(Records from a dataset)
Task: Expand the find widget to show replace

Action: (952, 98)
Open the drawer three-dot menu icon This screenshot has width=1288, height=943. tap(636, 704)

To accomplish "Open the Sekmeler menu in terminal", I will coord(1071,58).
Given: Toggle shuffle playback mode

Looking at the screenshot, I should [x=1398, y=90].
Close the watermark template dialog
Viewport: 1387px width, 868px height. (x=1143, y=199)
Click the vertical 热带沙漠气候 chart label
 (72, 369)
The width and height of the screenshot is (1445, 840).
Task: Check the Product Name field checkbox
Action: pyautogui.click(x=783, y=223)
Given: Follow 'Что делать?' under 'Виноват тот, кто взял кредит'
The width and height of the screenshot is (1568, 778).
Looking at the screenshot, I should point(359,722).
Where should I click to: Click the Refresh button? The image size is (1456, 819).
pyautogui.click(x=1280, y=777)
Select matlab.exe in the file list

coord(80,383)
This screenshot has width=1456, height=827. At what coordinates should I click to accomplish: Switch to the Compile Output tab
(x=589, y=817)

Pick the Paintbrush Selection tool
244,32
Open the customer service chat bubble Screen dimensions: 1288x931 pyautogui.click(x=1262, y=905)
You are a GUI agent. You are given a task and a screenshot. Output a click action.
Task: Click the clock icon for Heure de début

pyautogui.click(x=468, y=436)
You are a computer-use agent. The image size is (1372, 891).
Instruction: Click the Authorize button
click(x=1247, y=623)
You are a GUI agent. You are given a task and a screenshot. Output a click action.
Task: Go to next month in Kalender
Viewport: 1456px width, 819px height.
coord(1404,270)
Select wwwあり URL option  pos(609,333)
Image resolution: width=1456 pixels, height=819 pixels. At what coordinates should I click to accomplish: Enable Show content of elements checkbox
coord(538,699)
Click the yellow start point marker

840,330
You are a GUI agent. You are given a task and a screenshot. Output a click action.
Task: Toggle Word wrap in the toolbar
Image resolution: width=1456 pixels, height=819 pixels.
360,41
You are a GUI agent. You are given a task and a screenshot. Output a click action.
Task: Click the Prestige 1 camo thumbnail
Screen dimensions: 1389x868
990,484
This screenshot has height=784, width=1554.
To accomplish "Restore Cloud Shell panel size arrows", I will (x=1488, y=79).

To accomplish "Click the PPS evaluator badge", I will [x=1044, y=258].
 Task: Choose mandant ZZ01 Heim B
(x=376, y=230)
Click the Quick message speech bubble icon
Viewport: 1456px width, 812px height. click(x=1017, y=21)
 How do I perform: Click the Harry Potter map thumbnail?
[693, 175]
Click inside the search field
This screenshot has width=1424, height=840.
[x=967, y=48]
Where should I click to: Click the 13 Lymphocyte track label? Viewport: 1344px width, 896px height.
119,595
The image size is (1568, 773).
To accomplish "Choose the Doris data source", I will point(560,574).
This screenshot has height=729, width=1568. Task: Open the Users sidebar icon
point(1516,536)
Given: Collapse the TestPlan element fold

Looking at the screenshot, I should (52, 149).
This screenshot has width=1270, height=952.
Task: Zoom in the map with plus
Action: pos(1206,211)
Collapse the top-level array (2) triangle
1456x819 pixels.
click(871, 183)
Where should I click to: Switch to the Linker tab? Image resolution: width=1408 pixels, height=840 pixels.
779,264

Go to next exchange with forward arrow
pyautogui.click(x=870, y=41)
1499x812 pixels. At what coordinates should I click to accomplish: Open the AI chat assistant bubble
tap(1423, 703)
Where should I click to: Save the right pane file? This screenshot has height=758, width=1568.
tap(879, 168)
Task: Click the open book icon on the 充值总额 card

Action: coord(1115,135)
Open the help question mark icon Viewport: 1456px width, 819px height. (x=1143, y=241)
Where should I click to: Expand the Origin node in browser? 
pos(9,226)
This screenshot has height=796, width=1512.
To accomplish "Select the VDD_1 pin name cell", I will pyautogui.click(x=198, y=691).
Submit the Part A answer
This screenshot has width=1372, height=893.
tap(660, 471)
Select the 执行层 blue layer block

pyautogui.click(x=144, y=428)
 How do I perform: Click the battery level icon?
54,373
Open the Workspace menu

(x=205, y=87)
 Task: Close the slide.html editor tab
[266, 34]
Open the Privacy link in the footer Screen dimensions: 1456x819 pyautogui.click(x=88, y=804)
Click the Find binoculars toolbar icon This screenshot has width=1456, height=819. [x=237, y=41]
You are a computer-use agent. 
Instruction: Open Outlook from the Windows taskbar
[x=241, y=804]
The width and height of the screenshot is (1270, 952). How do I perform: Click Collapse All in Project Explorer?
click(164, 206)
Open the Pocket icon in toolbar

■ **PROBLEM STATEMENT**
Where the string "computer" appears in a line of the entries above, return that line.

■ **RESPONSE**
You are a computer-use agent. The image size is (1372, 891).
You are a computer-use agent. 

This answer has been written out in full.